(GIVEN RECORDS)

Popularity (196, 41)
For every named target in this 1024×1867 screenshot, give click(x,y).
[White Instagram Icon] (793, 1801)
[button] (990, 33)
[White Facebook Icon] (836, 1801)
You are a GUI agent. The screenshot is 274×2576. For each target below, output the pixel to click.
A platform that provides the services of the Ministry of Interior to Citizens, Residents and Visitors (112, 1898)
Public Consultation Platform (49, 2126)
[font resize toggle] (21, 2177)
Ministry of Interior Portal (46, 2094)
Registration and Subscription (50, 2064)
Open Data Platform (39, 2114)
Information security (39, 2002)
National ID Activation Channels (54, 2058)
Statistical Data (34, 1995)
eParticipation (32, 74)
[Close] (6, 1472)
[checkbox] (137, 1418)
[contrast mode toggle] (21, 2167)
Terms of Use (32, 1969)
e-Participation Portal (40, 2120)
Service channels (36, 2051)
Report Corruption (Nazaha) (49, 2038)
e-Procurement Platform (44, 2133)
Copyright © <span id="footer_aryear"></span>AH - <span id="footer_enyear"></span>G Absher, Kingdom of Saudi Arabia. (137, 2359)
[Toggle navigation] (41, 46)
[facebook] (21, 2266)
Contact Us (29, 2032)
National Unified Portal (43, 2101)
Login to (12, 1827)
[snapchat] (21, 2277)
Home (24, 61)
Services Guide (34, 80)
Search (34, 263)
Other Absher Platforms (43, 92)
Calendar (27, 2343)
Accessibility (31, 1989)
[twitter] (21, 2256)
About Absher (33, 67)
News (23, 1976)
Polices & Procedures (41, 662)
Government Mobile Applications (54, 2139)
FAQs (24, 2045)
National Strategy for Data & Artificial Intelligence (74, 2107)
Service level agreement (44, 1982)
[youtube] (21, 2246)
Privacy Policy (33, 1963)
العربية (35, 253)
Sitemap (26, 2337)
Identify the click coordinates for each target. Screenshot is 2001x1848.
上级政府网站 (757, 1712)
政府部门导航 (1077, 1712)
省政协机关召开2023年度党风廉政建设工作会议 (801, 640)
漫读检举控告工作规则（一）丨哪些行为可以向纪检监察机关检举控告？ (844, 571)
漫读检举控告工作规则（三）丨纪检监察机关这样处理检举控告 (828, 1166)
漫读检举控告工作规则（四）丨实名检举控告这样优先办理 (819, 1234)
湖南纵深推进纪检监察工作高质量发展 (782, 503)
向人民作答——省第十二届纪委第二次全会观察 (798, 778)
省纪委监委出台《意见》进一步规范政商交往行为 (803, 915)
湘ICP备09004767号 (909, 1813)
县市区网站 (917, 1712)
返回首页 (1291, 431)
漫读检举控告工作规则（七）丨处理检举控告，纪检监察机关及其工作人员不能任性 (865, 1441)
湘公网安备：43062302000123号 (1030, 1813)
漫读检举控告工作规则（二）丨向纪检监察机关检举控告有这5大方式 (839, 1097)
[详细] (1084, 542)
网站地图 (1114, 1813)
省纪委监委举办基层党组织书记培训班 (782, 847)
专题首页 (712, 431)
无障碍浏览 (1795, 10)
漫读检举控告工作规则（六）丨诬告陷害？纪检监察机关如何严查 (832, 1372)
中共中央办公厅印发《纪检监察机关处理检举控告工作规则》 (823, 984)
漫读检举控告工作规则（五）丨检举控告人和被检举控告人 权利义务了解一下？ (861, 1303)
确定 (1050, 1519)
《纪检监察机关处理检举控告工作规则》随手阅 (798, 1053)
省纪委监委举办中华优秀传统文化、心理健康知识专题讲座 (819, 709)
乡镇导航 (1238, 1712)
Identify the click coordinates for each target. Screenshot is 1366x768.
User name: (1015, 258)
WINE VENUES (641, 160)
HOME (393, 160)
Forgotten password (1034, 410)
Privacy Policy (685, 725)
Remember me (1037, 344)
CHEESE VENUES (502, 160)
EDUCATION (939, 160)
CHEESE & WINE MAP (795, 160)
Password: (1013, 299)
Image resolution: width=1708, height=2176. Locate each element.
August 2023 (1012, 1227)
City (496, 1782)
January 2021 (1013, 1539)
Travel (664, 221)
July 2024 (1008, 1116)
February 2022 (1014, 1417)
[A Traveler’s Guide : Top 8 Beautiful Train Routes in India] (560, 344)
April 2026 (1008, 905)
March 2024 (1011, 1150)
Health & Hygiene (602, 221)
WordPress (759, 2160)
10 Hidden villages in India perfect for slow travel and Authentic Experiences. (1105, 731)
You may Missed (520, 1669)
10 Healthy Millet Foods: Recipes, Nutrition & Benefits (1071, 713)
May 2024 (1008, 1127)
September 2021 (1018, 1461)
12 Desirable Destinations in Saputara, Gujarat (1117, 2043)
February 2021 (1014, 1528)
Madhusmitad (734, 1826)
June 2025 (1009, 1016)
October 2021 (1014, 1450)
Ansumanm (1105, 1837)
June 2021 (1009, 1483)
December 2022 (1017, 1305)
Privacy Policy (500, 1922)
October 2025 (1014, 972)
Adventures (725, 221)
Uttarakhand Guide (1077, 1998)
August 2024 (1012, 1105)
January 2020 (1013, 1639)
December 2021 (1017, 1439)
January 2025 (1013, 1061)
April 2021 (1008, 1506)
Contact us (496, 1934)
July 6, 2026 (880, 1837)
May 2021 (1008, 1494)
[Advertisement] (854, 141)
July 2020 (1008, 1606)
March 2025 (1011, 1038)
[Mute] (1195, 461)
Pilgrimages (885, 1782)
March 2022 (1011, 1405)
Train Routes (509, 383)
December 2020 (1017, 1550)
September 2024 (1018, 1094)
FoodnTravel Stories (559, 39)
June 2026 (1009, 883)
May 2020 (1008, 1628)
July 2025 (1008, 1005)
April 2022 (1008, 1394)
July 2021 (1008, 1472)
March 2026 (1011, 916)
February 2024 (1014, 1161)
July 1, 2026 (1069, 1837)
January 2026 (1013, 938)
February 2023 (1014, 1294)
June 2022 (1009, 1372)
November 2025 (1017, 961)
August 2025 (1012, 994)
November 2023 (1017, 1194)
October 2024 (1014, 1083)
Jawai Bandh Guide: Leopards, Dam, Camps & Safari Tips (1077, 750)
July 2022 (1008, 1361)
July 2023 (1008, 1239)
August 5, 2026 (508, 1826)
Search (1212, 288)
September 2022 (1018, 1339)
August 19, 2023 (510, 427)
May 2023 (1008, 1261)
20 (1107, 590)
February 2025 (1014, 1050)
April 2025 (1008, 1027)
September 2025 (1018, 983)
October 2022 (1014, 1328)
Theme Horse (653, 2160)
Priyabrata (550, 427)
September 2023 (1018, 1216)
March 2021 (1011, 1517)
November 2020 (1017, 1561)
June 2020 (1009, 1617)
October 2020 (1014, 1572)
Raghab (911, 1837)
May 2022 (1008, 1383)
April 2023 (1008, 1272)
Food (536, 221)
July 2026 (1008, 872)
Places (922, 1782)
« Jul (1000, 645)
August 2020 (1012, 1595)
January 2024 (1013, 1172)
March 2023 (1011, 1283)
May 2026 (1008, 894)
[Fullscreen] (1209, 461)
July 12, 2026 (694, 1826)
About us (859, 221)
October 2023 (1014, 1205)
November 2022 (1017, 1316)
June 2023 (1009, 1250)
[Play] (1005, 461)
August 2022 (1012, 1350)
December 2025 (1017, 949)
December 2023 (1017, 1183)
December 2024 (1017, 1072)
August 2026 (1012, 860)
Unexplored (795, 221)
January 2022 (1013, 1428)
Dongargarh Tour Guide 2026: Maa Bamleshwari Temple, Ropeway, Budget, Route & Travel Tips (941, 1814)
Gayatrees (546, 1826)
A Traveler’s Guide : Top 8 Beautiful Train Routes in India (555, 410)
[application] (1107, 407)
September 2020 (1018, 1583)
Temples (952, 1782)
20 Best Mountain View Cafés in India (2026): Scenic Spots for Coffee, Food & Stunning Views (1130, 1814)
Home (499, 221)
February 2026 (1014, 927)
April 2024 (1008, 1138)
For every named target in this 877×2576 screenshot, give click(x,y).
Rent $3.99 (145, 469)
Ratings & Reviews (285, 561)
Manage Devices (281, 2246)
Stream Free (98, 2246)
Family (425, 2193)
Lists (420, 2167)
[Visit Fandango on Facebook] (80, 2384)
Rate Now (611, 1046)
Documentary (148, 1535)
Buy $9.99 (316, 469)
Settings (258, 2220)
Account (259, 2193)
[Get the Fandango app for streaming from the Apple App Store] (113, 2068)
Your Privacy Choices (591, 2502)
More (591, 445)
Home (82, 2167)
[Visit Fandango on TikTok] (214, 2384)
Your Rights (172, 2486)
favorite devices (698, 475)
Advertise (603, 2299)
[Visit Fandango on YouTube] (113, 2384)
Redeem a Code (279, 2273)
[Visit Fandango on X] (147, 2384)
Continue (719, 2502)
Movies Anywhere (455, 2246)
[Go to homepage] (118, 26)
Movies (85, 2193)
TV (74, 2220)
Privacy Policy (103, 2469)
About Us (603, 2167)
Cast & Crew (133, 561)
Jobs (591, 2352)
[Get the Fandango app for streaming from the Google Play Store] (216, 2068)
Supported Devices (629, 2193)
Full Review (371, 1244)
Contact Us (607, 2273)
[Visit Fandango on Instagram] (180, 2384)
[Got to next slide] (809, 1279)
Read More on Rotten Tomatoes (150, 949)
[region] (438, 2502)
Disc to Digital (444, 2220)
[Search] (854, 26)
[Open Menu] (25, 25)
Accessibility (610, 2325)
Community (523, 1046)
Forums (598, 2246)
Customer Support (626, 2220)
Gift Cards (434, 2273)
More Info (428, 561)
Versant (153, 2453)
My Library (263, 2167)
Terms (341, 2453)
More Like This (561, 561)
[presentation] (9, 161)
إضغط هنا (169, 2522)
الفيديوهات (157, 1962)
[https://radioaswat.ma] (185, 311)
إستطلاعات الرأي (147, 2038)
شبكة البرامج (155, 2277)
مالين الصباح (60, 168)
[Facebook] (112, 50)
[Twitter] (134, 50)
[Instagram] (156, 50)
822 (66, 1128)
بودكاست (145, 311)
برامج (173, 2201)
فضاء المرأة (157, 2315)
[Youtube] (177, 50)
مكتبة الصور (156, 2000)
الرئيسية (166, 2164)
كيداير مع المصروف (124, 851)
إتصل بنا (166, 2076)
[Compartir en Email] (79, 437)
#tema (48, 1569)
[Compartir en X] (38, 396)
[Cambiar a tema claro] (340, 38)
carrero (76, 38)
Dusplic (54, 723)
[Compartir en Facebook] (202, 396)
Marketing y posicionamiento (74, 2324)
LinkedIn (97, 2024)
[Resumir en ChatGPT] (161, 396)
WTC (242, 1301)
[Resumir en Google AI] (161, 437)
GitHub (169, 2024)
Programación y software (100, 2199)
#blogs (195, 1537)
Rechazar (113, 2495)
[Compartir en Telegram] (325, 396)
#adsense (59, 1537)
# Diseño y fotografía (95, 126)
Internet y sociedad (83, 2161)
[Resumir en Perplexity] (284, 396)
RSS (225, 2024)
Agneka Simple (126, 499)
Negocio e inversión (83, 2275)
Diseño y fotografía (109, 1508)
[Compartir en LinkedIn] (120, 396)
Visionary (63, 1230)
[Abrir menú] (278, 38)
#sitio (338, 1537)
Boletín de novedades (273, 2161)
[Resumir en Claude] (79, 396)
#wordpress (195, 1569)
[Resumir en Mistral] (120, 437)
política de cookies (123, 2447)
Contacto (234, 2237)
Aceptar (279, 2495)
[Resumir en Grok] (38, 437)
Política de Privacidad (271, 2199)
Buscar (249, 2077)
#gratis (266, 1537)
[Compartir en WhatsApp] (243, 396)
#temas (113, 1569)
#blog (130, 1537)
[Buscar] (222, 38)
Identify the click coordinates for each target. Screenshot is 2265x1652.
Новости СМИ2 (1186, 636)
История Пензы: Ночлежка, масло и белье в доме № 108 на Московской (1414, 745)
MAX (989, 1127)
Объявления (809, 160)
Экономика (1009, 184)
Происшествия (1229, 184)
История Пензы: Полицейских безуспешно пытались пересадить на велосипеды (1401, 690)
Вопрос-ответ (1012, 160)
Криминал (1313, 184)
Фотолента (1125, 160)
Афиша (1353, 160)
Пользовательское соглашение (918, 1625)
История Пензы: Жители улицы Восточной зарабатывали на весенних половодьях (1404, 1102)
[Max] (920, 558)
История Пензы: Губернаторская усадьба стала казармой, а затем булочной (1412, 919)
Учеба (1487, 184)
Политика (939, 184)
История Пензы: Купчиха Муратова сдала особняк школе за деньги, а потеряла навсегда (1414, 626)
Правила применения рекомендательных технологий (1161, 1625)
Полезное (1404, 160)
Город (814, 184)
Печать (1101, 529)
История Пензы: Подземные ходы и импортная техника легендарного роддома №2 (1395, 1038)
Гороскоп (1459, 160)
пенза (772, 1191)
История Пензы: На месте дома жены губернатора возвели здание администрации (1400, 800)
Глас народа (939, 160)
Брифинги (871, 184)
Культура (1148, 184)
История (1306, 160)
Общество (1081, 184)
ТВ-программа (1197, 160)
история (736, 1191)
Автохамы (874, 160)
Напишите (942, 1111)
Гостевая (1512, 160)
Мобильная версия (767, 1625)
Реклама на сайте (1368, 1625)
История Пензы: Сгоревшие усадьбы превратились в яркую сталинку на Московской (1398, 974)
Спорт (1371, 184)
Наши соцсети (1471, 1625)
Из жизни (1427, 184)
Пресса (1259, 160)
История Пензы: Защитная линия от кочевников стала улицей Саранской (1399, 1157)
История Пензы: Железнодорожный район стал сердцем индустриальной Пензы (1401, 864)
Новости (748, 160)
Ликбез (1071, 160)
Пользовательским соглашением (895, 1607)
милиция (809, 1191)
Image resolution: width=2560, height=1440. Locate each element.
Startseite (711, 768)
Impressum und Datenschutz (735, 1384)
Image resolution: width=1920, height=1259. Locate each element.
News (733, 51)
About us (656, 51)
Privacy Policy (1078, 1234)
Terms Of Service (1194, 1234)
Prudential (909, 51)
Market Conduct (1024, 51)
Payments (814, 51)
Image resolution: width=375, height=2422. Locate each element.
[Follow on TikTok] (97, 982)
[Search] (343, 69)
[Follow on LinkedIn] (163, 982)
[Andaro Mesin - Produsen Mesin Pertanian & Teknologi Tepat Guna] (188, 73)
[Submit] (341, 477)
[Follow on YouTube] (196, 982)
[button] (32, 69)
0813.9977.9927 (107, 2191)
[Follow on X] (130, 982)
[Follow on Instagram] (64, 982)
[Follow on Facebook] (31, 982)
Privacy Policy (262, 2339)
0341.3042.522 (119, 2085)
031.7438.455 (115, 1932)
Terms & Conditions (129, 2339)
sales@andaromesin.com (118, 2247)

(End GIVEN RECORDS)

WHAT IS REQUIRED:
For each line in the data that holds the word "January", copy the line.

COMPLETED EXERCISE:
January 2021 (1013, 1539)
January 2020 (1013, 1639)
January 2025 (1013, 1061)
January 2026 (1013, 938)
January 2024 (1013, 1172)
January 2022 (1013, 1428)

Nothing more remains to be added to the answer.